As part of the retreat, there were several sessions of simply listening. Typically our daily consciousness is a noisy mix of multi-tasking, in which we process and react to various sensory inputs but also listen to a confused chorus of inner voices–commentaries, memories, criticisms, the assumed opinions of others, and so on. The exercise of the ‘Open Ears’ (Oídos Abiertos) sessions was simply to sit quietly, steady the breath and center oneself, and then, as well as possible, to listen without preconception or expectation to a piece of music of about half an hour’s duration. Perhaps it helped that the music was ‘new’ to the participants, music that they probably had not heard before; in any case, the exercise had a profound effect on many.

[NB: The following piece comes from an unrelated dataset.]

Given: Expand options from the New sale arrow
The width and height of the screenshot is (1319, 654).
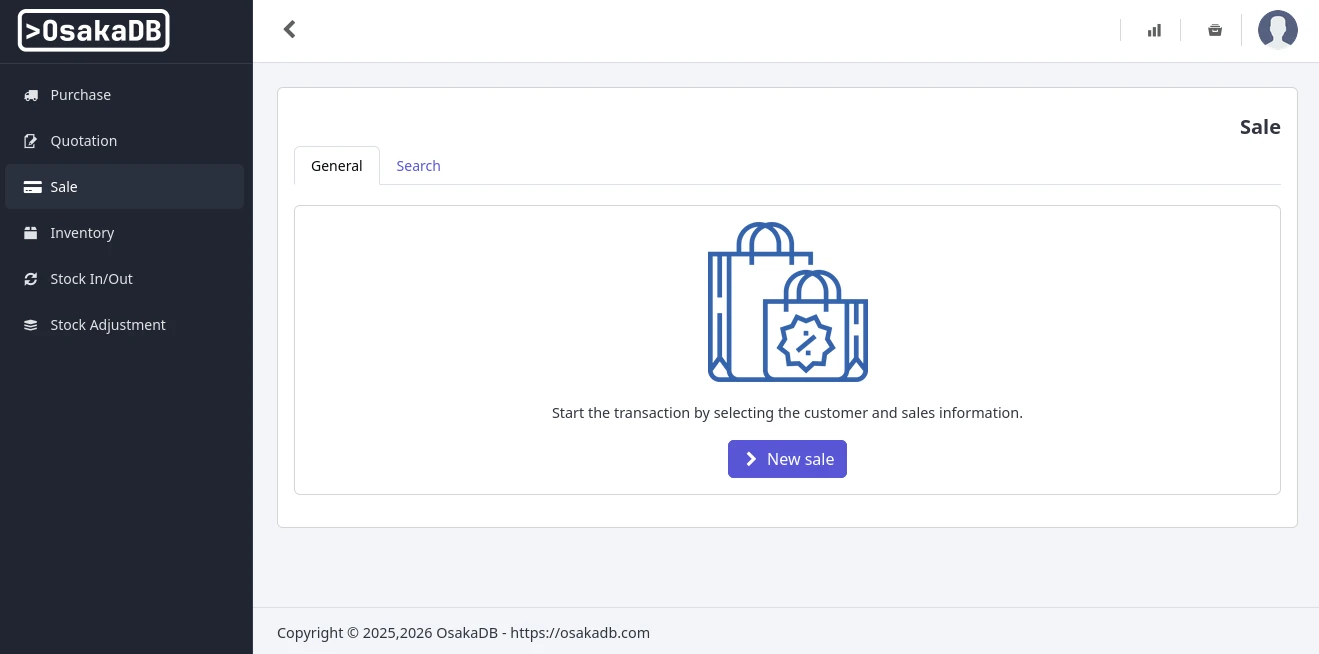Looking at the screenshot, I should (751, 458).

Listening means to be in the present moment–one of the most useful qualities a seeker on the path of Truth can develop. In the Gayan, Hazrat Inayat says, “Life is an opportunity,and it is a great pity if man realizes this when it is too late.” If we do not listen, what use can we make of the opportunity? How can we even recognise it? In the same theme, the Gayan says, “Life offers opportunity either to pick up pearls and throw away pebbles, or to pick up pebbles and throw away pearls.” And one of the ancient Sufis of Baghdad said, “Do not busy your valuable time with any but the dearest of all acts; and the dearest of all acts is to value the present time.”
If you can, take half an hour today to sit and listen. You don’t need to play music; listen to the music of life. And if you can’t find half an hour, take five minutes. If you empty your consciousness of pebbles for a few moments and really listen well, you will be rewarded—with pearls.